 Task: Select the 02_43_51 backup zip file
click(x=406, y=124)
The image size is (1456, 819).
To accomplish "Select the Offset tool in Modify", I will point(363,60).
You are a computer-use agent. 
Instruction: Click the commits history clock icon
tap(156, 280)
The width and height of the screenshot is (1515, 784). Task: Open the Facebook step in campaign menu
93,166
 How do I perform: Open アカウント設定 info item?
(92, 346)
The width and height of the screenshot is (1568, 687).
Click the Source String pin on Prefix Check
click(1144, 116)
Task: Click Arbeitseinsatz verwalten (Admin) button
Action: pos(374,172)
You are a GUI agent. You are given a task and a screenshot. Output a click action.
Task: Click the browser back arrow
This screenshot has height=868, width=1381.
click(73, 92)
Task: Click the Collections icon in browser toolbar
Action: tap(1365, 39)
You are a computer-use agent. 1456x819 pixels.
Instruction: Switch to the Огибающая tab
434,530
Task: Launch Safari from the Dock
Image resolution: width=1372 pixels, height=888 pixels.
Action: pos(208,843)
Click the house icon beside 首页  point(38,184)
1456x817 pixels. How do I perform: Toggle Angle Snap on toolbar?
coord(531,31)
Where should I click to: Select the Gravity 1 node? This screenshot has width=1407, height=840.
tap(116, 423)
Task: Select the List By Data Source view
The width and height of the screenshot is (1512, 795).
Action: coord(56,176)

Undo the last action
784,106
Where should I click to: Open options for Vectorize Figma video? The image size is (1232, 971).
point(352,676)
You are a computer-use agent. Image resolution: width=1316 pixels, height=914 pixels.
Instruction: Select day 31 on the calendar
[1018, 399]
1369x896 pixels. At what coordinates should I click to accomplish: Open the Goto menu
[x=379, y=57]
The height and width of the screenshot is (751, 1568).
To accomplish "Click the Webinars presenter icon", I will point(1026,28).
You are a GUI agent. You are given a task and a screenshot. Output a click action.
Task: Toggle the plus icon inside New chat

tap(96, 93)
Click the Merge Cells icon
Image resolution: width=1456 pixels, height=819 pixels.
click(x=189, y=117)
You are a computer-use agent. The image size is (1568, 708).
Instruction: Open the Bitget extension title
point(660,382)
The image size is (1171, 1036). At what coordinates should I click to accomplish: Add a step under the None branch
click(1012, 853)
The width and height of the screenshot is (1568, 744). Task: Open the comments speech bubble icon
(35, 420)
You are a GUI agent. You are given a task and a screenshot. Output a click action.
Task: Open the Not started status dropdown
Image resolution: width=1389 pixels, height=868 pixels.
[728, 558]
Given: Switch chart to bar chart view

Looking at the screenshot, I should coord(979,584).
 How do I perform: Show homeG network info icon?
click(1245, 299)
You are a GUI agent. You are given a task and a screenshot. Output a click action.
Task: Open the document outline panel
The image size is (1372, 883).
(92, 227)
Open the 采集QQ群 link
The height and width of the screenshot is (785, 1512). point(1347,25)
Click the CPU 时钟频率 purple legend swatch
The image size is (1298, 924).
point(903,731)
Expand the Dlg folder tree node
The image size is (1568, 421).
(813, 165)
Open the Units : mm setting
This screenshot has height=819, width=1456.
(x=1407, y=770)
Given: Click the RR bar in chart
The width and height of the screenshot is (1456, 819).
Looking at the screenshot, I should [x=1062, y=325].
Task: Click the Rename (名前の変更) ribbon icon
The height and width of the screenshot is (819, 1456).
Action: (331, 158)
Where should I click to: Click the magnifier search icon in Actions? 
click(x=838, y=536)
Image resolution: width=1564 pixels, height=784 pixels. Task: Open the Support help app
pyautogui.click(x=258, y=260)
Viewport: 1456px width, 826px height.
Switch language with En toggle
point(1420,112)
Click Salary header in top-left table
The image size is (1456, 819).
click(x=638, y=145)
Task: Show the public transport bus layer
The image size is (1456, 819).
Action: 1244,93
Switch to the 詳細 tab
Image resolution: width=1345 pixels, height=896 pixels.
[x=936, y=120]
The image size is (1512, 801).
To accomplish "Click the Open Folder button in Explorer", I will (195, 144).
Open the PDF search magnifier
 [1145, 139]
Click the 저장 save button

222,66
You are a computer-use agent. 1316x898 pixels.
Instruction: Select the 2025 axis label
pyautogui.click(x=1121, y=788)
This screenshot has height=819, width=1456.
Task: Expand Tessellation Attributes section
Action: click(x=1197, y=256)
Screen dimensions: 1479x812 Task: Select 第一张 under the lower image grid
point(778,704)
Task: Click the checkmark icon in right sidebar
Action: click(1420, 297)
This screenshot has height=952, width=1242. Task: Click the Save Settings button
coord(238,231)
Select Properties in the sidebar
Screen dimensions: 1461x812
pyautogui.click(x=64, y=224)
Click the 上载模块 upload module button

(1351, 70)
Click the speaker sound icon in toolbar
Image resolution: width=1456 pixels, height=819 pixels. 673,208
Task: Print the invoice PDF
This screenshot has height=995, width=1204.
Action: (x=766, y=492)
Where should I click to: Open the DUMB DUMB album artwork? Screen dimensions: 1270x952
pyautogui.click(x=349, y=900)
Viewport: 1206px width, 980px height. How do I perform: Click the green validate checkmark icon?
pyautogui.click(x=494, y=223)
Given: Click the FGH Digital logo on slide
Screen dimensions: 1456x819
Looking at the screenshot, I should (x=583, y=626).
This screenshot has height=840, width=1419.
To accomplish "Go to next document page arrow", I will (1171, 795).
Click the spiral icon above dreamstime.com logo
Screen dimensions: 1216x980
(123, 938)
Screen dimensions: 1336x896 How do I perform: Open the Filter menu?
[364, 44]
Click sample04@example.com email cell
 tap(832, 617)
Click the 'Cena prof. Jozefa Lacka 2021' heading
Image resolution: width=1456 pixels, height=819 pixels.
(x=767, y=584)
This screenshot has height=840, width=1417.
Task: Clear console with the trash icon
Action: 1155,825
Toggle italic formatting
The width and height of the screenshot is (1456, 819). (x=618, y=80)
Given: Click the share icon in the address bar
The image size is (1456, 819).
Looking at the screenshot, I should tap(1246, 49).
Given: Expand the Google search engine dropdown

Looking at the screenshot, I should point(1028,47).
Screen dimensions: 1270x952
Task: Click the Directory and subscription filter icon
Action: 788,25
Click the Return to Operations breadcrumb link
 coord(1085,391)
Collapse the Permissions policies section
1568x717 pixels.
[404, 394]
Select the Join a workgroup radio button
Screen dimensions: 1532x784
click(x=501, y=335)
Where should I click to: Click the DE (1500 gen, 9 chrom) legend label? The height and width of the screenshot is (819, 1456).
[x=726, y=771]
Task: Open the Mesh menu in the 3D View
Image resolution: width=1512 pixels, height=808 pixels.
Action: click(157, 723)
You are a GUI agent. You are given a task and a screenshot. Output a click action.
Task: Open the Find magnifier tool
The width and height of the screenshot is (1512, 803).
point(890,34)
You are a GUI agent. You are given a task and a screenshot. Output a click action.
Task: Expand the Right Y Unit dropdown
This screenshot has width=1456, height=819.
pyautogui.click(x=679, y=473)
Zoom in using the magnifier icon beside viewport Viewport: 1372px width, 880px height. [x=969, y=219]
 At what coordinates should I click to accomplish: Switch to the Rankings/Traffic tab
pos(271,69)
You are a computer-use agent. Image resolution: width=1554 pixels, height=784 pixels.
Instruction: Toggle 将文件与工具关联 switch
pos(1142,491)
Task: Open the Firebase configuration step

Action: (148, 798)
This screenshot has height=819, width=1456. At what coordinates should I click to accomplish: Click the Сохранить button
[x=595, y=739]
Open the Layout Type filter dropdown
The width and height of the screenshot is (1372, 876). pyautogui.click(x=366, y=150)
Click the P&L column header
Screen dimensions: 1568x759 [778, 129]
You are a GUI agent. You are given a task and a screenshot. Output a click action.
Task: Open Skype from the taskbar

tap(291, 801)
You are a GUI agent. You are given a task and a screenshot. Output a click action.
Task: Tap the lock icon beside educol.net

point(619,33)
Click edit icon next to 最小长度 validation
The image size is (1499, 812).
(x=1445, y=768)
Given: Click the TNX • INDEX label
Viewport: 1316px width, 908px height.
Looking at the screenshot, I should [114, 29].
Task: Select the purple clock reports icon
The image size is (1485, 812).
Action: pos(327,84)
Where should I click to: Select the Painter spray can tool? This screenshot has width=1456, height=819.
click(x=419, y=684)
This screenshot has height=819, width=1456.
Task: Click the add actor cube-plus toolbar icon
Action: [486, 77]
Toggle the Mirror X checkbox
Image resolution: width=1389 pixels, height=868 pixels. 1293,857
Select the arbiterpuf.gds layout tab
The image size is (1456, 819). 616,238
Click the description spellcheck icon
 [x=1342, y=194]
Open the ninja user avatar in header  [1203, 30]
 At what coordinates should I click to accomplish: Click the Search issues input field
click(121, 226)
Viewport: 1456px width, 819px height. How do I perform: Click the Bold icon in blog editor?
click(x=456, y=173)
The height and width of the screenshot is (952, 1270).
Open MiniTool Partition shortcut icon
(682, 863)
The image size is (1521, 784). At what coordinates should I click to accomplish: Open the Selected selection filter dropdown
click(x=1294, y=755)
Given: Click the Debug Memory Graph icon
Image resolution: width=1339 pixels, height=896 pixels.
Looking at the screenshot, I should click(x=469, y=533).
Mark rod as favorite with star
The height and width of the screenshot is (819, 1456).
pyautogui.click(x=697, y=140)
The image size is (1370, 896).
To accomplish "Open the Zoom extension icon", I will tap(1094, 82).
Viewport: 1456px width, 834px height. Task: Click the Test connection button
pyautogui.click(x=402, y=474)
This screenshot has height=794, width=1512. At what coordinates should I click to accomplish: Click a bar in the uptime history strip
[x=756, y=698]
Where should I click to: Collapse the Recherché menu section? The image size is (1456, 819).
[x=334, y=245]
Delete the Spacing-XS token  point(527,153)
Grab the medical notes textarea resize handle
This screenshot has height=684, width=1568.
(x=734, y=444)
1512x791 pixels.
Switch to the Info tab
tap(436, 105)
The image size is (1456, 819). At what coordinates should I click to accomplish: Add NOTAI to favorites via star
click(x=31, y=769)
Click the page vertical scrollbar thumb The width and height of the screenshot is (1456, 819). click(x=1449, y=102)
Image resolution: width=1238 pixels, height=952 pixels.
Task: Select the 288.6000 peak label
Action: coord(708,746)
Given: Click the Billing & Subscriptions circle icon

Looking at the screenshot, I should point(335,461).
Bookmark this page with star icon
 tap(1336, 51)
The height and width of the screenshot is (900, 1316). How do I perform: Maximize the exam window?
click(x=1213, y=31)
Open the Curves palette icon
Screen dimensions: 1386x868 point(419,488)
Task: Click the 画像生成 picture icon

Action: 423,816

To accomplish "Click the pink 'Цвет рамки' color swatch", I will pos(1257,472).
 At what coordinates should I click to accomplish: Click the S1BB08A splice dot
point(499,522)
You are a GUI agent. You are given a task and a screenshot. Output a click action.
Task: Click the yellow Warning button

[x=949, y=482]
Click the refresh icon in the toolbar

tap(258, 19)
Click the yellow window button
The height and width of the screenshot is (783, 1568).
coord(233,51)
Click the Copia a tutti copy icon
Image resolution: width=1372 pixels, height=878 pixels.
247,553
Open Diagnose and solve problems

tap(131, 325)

Task requirements: Your reply is to repeat, unchanged, the lines above running from the one with "Click the CPU 时钟频率 purple legend swatch" up to and including the one with "Viewport: 1456px width, 826px height.".

Result:
Click the CPU 时钟频率 purple legend swatch
The image size is (1298, 924).
point(903,731)
Expand the Dlg folder tree node
The image size is (1568, 421).
(813, 165)
Open the Units : mm setting
This screenshot has height=819, width=1456.
(x=1407, y=770)
Given: Click the RR bar in chart
The width and height of the screenshot is (1456, 819).
Looking at the screenshot, I should [x=1062, y=325].
Task: Click the Rename (名前の変更) ribbon icon
The height and width of the screenshot is (819, 1456).
Action: (331, 158)
Where should I click to: Click the magnifier search icon in Actions? 
click(x=838, y=536)
Image resolution: width=1564 pixels, height=784 pixels. Task: Open the Support help app
pyautogui.click(x=258, y=260)
Viewport: 1456px width, 826px height.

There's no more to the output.